NIKE ズーム&ヴェイパーフライについての7つの仮説

話題の NIKE ヴェイパーフライ 4% & ズームフライ について、まずは過剰な反応を排し、このあたり意識して観察しとけばいいかな、という7つの「仮説」を書いておく。

  1. 福岡国際マラソン2017での上位独占はじめ、世界トップレベルの大会での好成績が目立つのは、NIKE社のマーケティング戦略による「見せ方」が効いている。五輪翌年の手薄なマラソンシーズン序盤に有力選手を集中してぶつける作戦
  2. とはいえ、BREAKING2.0、モーエンなどの新記録は大きく、「何か」はありそうだ
  3. 何か、とは? 世界トップレベルのランナーでは、中盤までの "省エネモード" でのエコ性能を上げているのかもしれない
  4. 高速&短め距離では、合いにくいかな?
  5. フルマラソン3時間前後レベルの市民ランナーでは、「目標レースペースから疲労で少し落ちた状態」と相性よさそう
  6. 長距離トライアスロンでは、トッププロ、一般市民、ともに不明
  7. 「シューズのドーピング」といえるほどの性能があるのか不明

なお僕は試着も実物を見たこともなく、ネット情報を僕なりに整理したに留まることをお断りしとく。

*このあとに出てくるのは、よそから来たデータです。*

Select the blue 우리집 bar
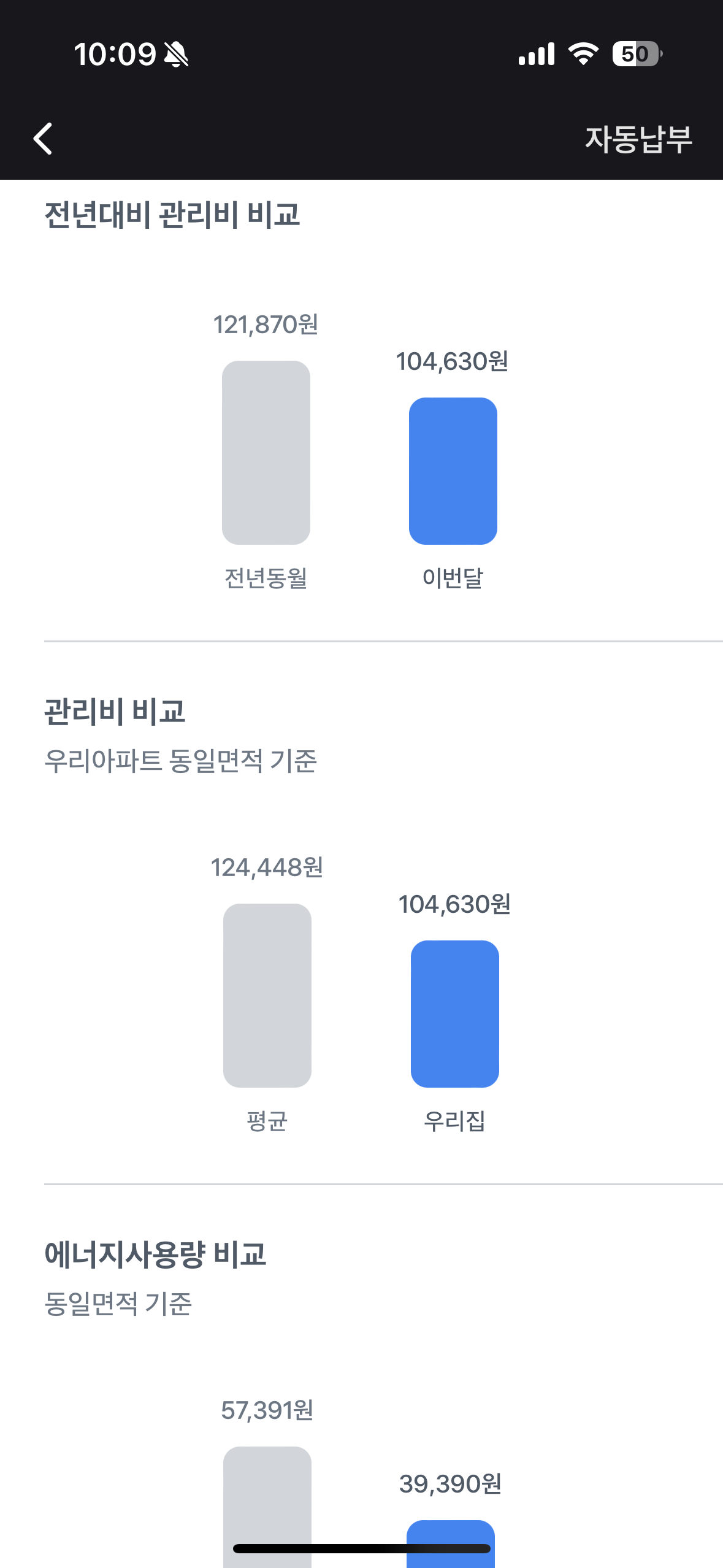The image size is (723, 1568). tap(455, 1013)
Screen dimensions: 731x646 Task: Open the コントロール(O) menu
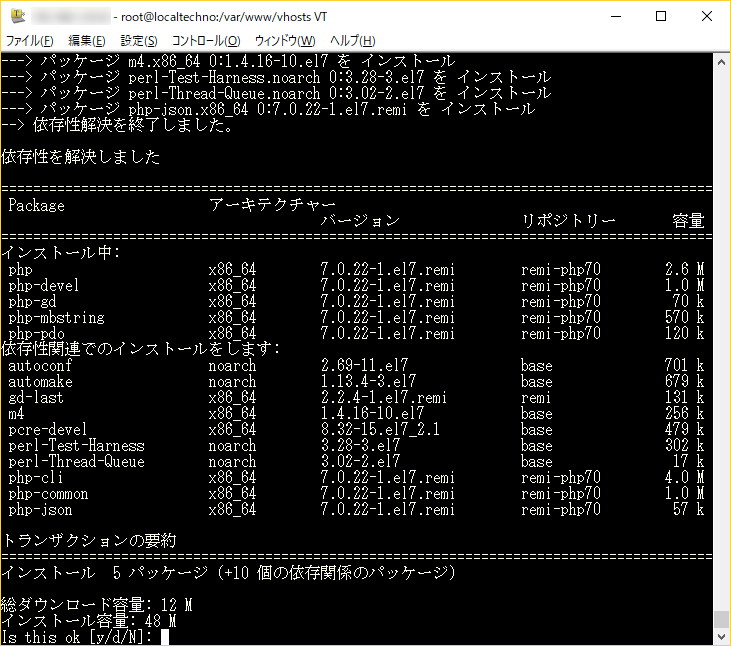205,41
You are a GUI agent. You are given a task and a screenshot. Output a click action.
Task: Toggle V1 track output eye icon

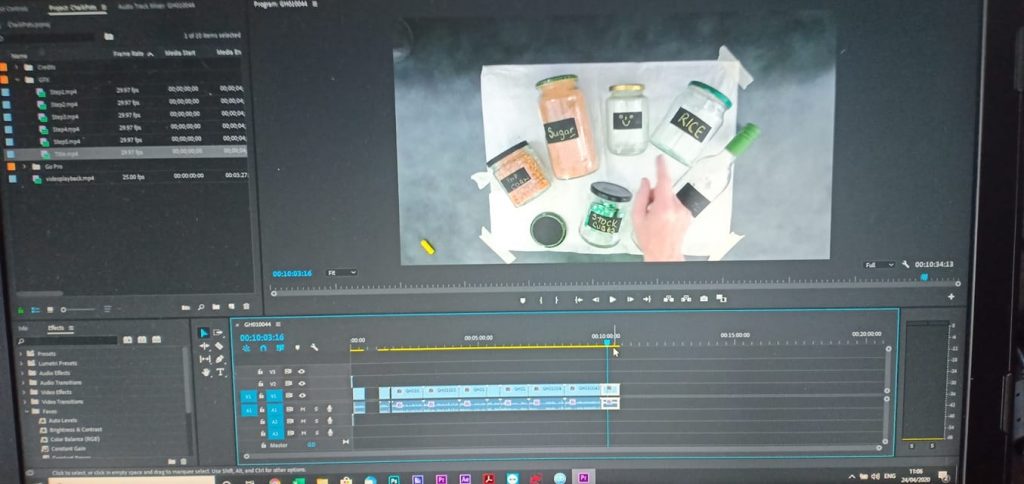click(301, 395)
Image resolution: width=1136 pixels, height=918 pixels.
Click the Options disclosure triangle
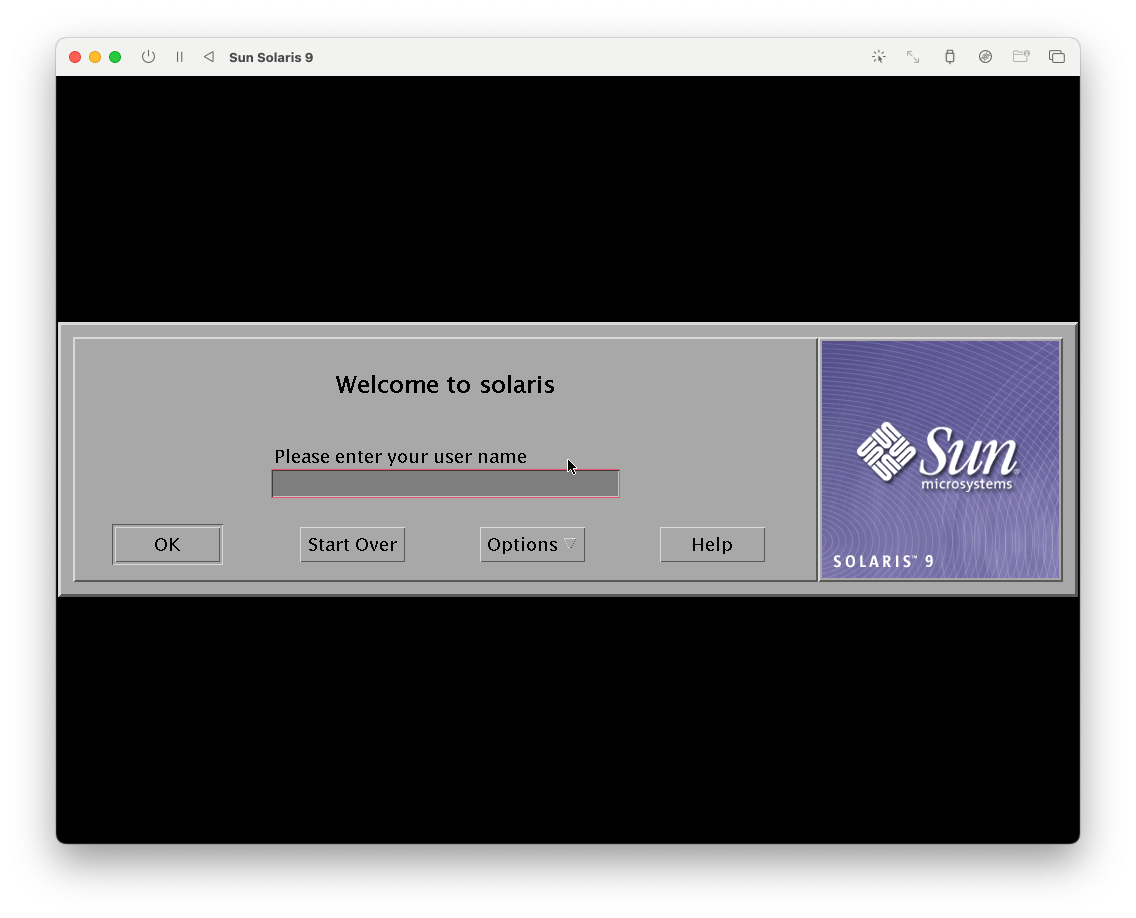tap(571, 544)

その程度の文章なんだけどそれでよければ以下、仮説の背景(=根拠とまではいわない)を説明しよう。なにしろ僕は「ハッタリくん」の名で知られる者だ😁

 

1.上位独占

たとえば福岡国際マラソン2017で、NIKEスポンサー組と同等以上に実績ある有力ランナーどれだけいたっけ? (私ランニング無知なんですが) 普通に実力を出せばそうなる、という状況を作り、強烈な初期イメージを焼き付けるマネジメントの成功は大きいと思う。

 

2.新記録たち

とはいえ。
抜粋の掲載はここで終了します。